++++ SOURCE INFORMATION ++++
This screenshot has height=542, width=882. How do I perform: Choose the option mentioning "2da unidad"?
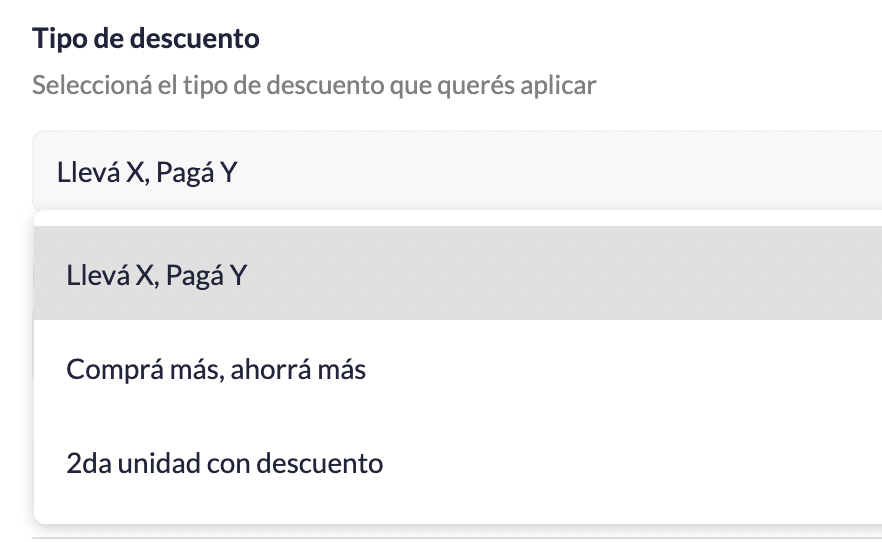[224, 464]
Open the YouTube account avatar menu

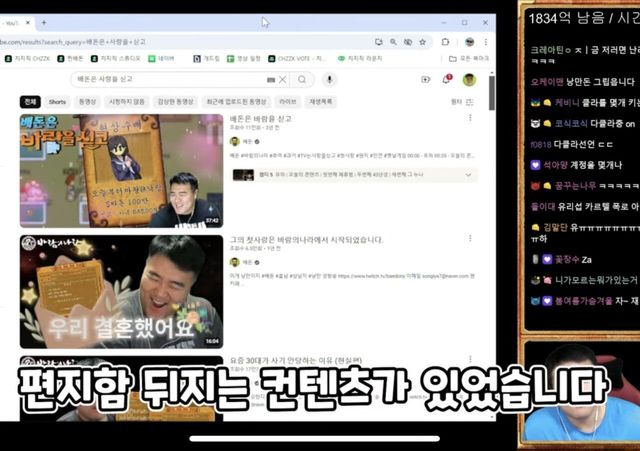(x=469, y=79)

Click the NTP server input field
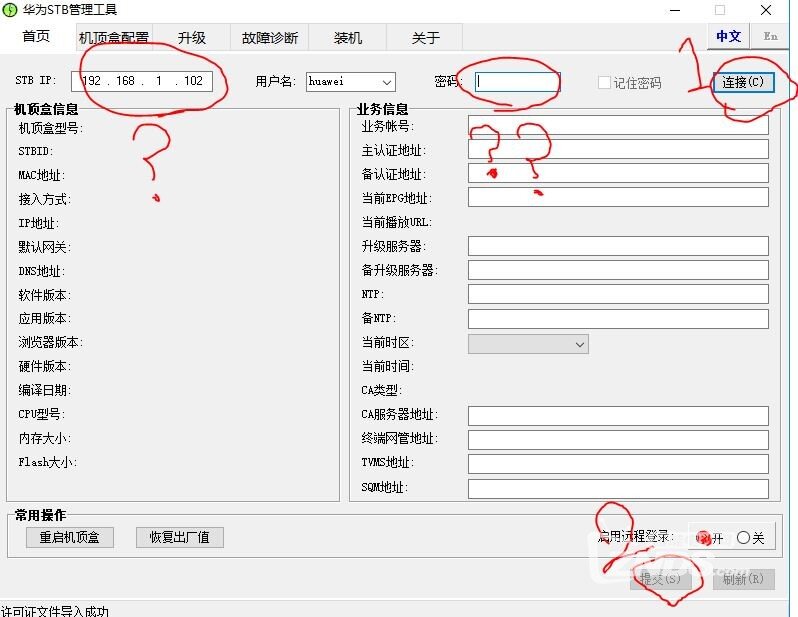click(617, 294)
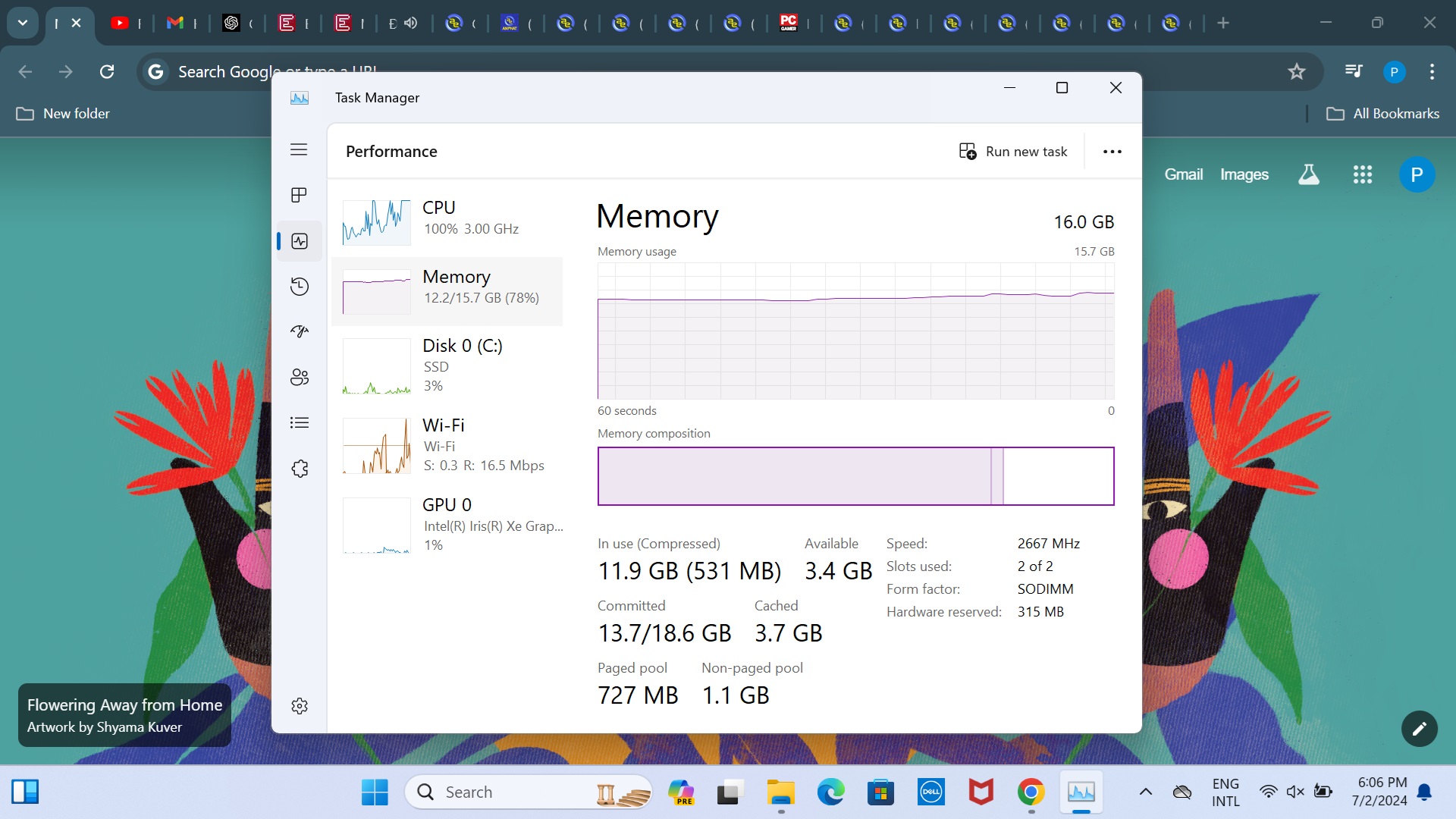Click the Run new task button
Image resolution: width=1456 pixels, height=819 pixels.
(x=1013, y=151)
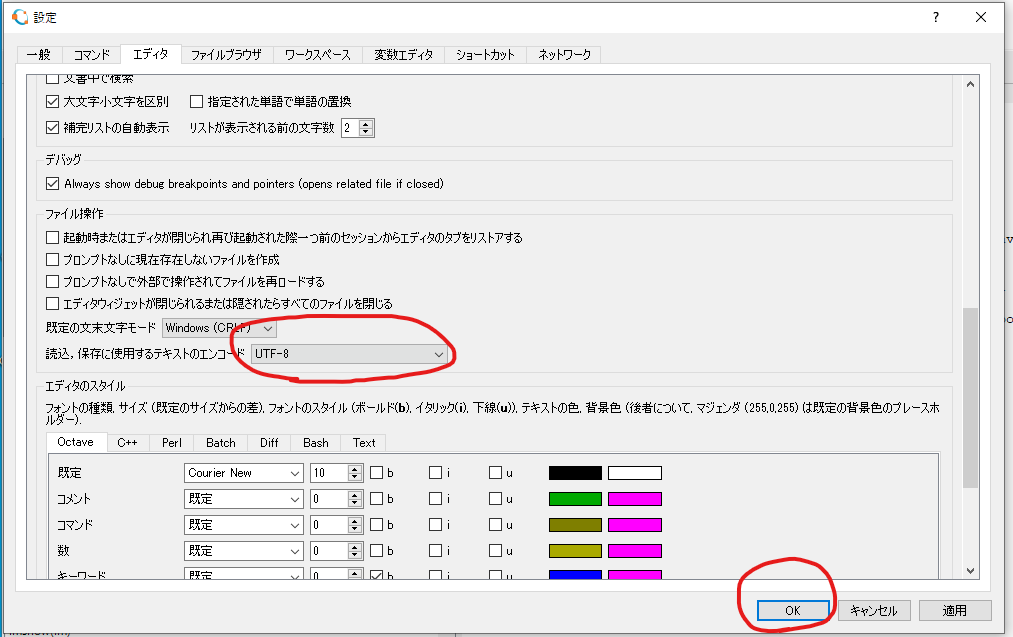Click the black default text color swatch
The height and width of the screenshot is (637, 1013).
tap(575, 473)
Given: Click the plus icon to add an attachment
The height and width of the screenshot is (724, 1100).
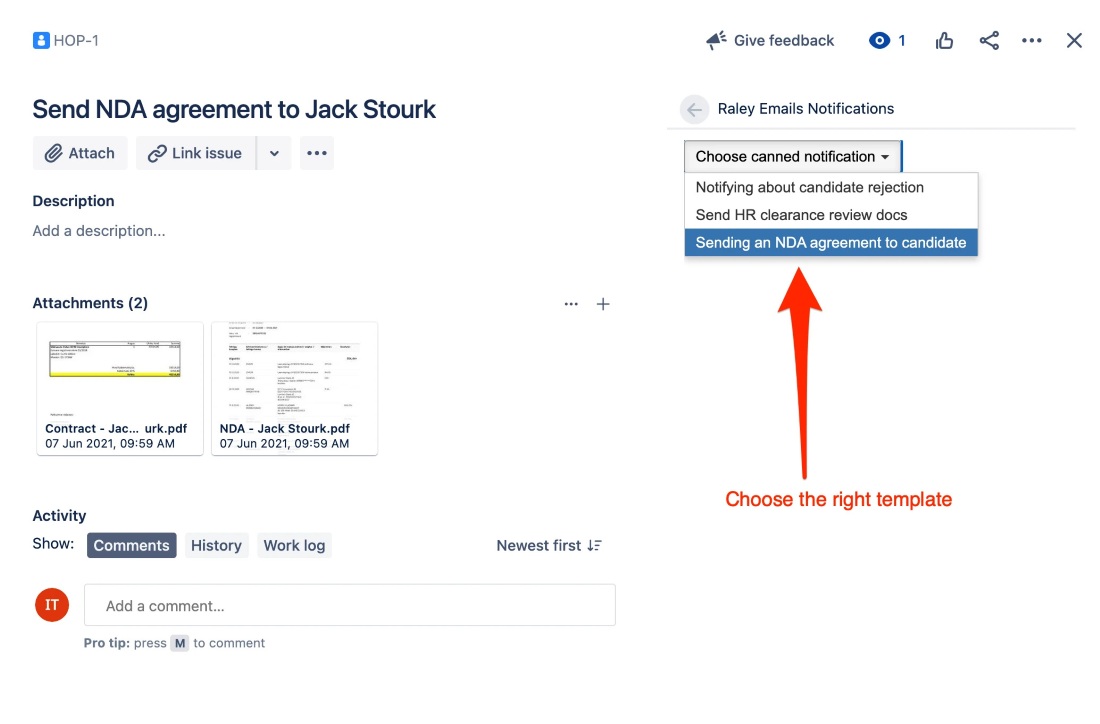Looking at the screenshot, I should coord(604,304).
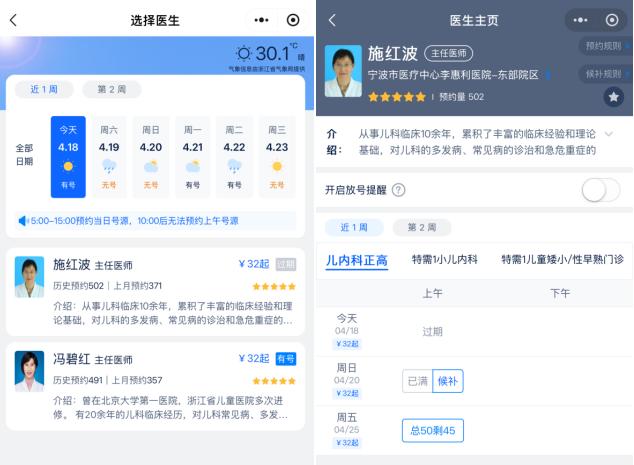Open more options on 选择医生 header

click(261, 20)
++++
DIRECTIONS.
When repeating the listing, keep each line exact and exclude the pictures.

RESPONSE.
This screenshot has height=542, width=882. How do I perform: Choose the option mentioning "2da unidad"?
[224, 464]
Open the YouTube account avatar menu

(x=469, y=79)

Click the NTP server input field
click(617, 294)
Click the Run new task button
Image resolution: width=1456 pixels, height=819 pixels.
(x=1013, y=151)
Click the black default text color swatch
The height and width of the screenshot is (637, 1013).
tap(575, 473)
Given: Click the plus icon to add an attachment
The height and width of the screenshot is (724, 1100).
Looking at the screenshot, I should coord(604,304).
Open more options on 选择医生 header

click(261, 20)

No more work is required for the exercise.